(Data records begins)

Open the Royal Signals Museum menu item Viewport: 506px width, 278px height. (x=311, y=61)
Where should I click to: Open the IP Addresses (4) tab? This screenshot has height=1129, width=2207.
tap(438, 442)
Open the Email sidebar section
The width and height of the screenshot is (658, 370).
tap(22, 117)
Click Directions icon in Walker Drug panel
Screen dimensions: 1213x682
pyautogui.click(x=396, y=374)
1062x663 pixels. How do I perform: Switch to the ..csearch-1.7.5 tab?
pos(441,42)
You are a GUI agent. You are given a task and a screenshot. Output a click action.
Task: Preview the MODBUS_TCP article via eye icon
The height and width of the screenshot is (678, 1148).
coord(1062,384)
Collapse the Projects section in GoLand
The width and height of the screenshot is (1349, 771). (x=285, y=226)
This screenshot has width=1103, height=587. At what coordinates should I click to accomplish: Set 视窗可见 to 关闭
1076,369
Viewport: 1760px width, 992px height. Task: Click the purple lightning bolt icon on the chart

(Data records ends)

> **What is expected**: Where a line in the listing above contains "Viewport", copy that line.

> **Response**:
Open the Royal Signals Museum menu item Viewport: 506px width, 278px height. (x=311, y=61)
Viewport: 1760px width, 992px height. Task: Click the purple lightning bolt icon on the chart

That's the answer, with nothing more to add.